» Exercise materials:
========

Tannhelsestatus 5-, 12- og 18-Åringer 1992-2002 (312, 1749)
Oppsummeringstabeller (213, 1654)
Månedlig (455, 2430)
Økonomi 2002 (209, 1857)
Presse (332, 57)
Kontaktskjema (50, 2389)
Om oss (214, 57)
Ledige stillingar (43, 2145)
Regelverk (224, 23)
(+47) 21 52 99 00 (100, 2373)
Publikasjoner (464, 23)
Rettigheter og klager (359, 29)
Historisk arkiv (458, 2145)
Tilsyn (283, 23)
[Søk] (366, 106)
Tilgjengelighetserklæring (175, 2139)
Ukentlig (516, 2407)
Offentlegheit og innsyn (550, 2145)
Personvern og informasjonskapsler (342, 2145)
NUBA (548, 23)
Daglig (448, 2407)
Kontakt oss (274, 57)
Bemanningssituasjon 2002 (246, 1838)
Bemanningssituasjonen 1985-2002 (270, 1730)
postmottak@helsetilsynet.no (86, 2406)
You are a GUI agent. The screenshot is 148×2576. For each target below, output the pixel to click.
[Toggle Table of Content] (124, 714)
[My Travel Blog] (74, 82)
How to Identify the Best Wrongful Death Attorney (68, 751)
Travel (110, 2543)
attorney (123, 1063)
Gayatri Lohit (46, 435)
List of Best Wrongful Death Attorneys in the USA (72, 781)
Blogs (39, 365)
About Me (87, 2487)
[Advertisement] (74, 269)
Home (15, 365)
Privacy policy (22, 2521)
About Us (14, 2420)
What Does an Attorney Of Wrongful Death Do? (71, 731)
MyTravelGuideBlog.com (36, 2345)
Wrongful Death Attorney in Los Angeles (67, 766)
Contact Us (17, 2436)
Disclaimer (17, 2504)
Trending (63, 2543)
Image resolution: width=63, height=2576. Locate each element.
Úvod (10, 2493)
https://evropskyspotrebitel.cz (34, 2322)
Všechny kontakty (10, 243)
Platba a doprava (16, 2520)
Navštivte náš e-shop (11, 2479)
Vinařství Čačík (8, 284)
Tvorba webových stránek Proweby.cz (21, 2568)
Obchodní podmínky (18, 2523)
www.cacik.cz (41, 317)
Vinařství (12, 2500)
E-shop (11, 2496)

========

» The problem:
From the data, collect all lines where the string "Best" appears.

» Exercise solution:
How to Identify the Best Wrongful Death Attorney (68, 751)
List of Best Wrongful Death Attorneys in the USA (72, 781)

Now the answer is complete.